Kals a.Gr.: Baustart für Haslachgalerie zwischen Oberpeischlach und Lesach

Die neue Haslachgalerie wird die Kalser Straße L 26 auf rund 200 Metern Länge vor Lawinen und Steinschlägen schützen. Die Galerie wird parallel zur Bestandsstraße errichtet, weshalb es nur in Ausnahmefällen zu Einschränkungen kommt.
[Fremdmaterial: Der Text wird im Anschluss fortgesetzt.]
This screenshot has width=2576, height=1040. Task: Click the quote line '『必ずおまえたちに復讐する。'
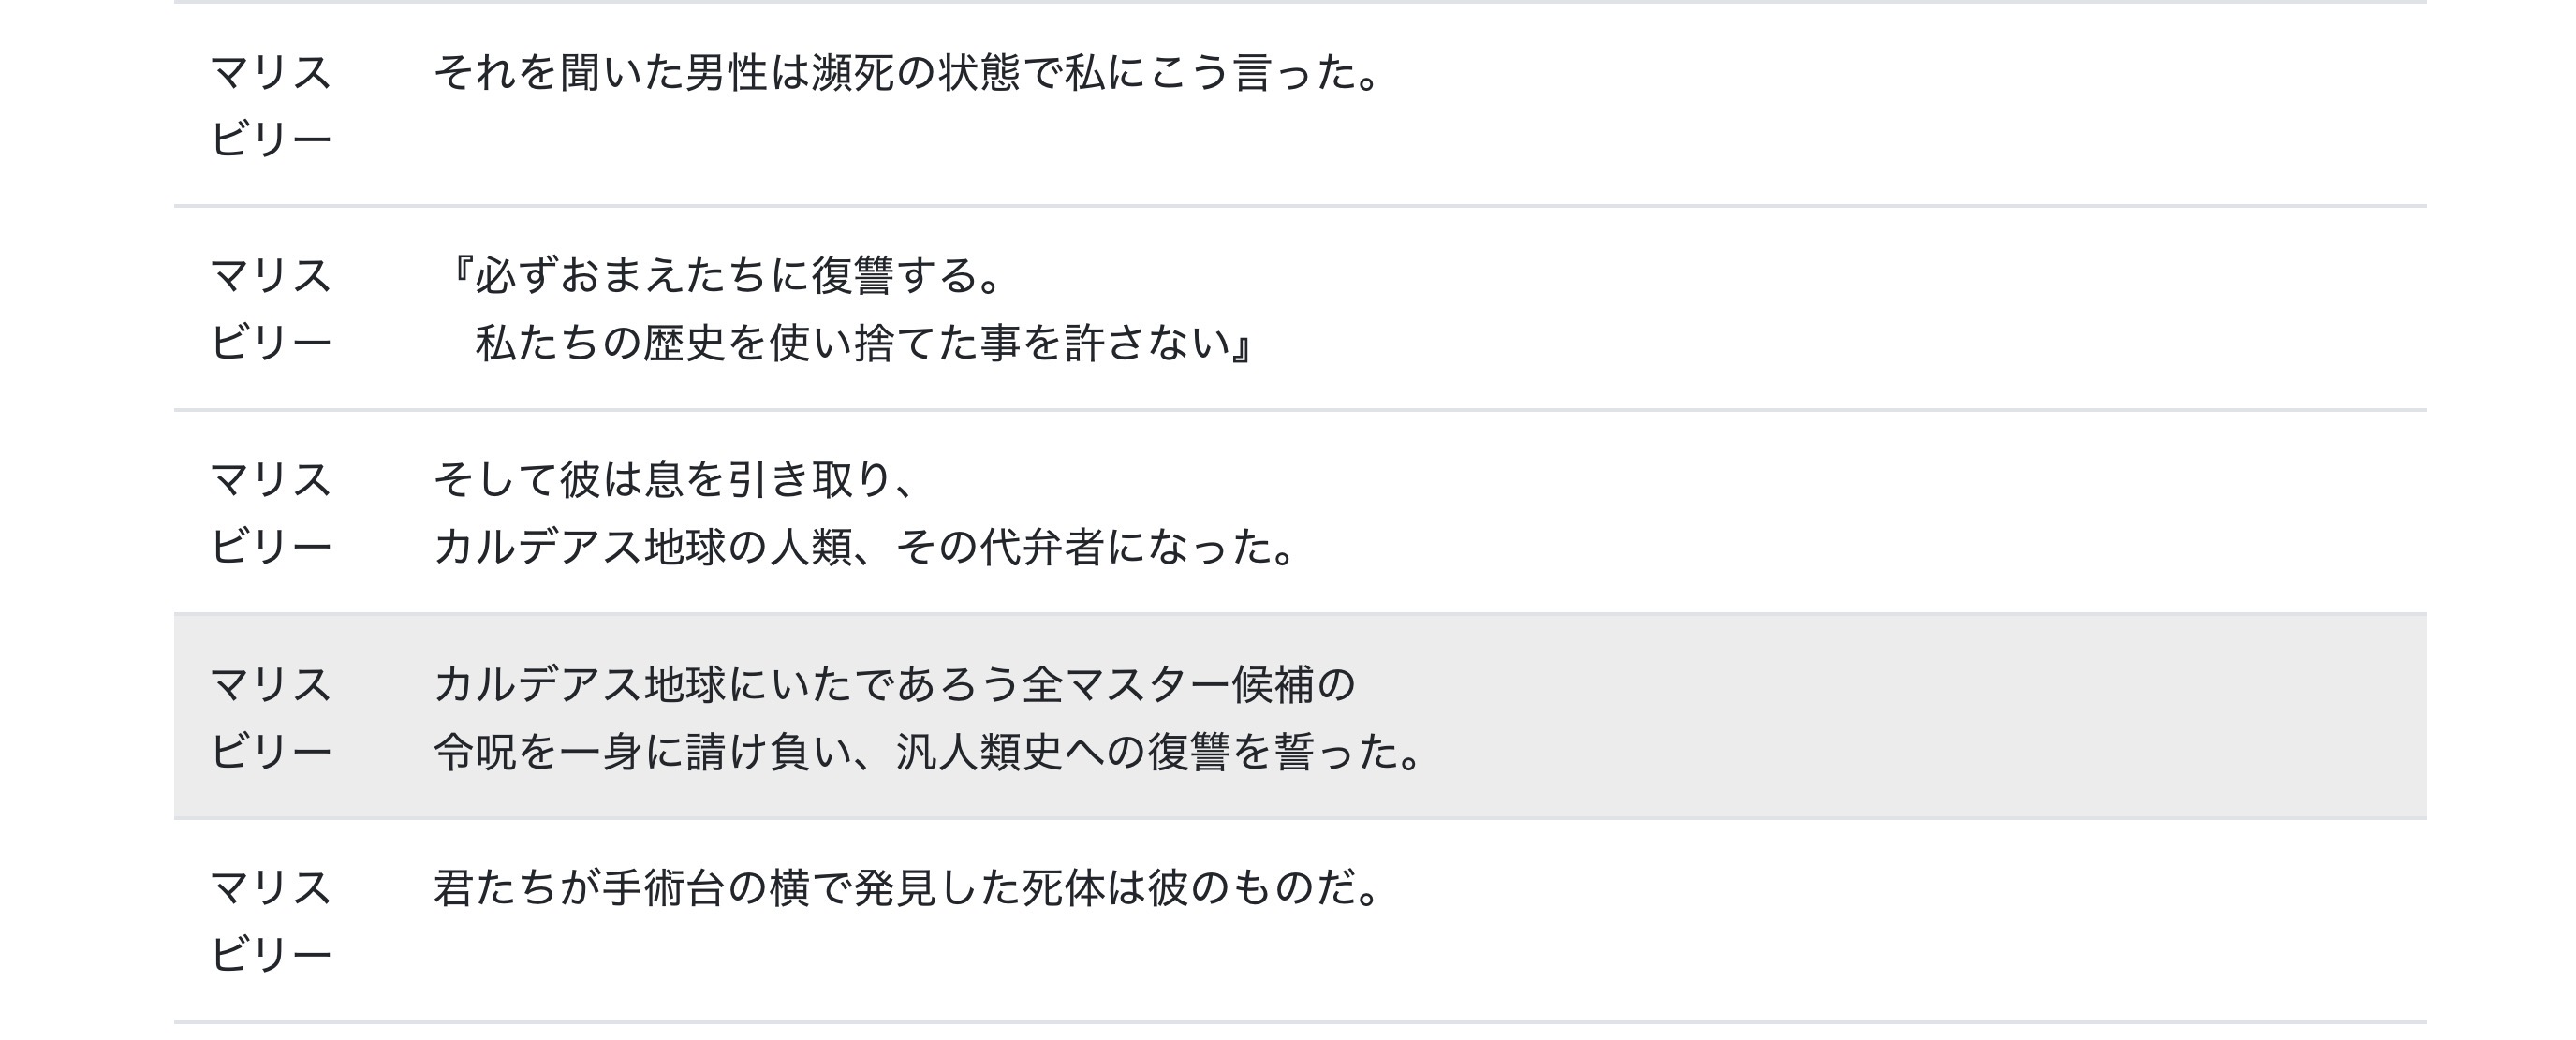tap(725, 276)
Im Beisein von Landeshauptmann Anton Mattle fand am Samstag, 17. Mai, der Spatenstich für die neue Haslachgalerie im Gemeindegebiet von Kals am Großglockner statt. Die Galerie wird im Bereich des Blasiskagrabens errichtet. Aufgrund der Topografie ist das Gebiet insbesondere für Lawinenabgänge anfällig.

 

Die Galerie zwischen den Kalser Ortsteilen Oberpeischlach und Lesach schützt die Kalser Straße künftig vor Naturgefahren. Nach Fertigstellung wird die bestehende Straße zu einem Radweg umgebaut.

 

Neben der Galerie werden zusätzlich Stützmauern zur Sicherung der Straße sowie oberhalb der Galerie weitere Leitdämme errichtet. „Die Leitdämme werden über 100 Meter lang, bis zu zehn Meter hoch und weisen eine Kronenbreite von drei Metern auf. Sie sorgen dafür, dass mögliche Lawinen oder Muren im Graben bleiben und sicher über die Galerie abgeleitet werden“, erklärte Günter Guglberger, Vorstand der Abteilung Landesstraßen und Radwege. Für das Bauvorhaben werden insgesamt über 65.000 Kubikmeter Erde bewegt. Neben 5.600 Kubikmeter Beton, 700 Tonnen Betonstahl, und 1.800 Quadratmeter Spritzbetonsicherung werden über 5.500 Laufmeter an Nägeln verbaut.

 

LH Anton Mattle: „Die Sicherheit für Verkehrsteilnehmer und der Dorfgemeinschaft steht für uns ganz oben. Mit der Haslachgalerie wird die Kalser Straße vor Naturgefahren gesichert und damit insbesondere die Erreichbarkeit von Kals erhöht. Das Geld ist trotz budgetär herausfordernder Zeiten gut investiert und kommt direkt den Bürgerinnen und Bürgern sowie den Gästen vor Ort zugute.“

 

Die Haslachgalerie wird nicht auf der bestehenden Straße errichtet, sondern parallel dazu. Damit kann der Verkehr auch während der Bauarbeiten auf der Kalser Straße fließen. Sperren bzw. Umleitungen sind damit nur in Ausnahmefällen erforderlich. „Nach Fertigstellung der Galerie werden wir die bestehende Straße zu einem Radweg umbauen. Damit stellen wir auch eine nachhaltige Nutzung der Bestandsstraße sicher“, so Johannes Nemmert, Leiter des Baubezirksamts Lienz.

 

Bgm. Erika Rogl: „In der Vergangenheit kam es hier häufiger zu Lawinenabgängen, die teils auch zu mehrtägigen Sperren der Straße führten. Ist die Kalser Straße gesperrt, sind wir von der Außenwelt abgeschnitten. Wir sind zwar durchaus auf solche Situationen vorbereitet und haben in der Vergangenheit viel in die Vorsorge investiert, die neue Galerie ist für uns jedoch eine große Erleichterung. Die Versorgung und die Erreichbarkeit bei medizinischen Notfällen wird verbessert. Als nächtigungsstärkste Gemeinde Osttirols ist uns insbesondere auch die Sicherheit der An- und Abreise sowie die Versorgung unserer Gäste sehr wichtig.“

 

Voraussichtlich fertiggestellt wird die Haslachgalerie im Herbst 2026. Seitens des Landes werden 9,8 Mio. Euro investiert.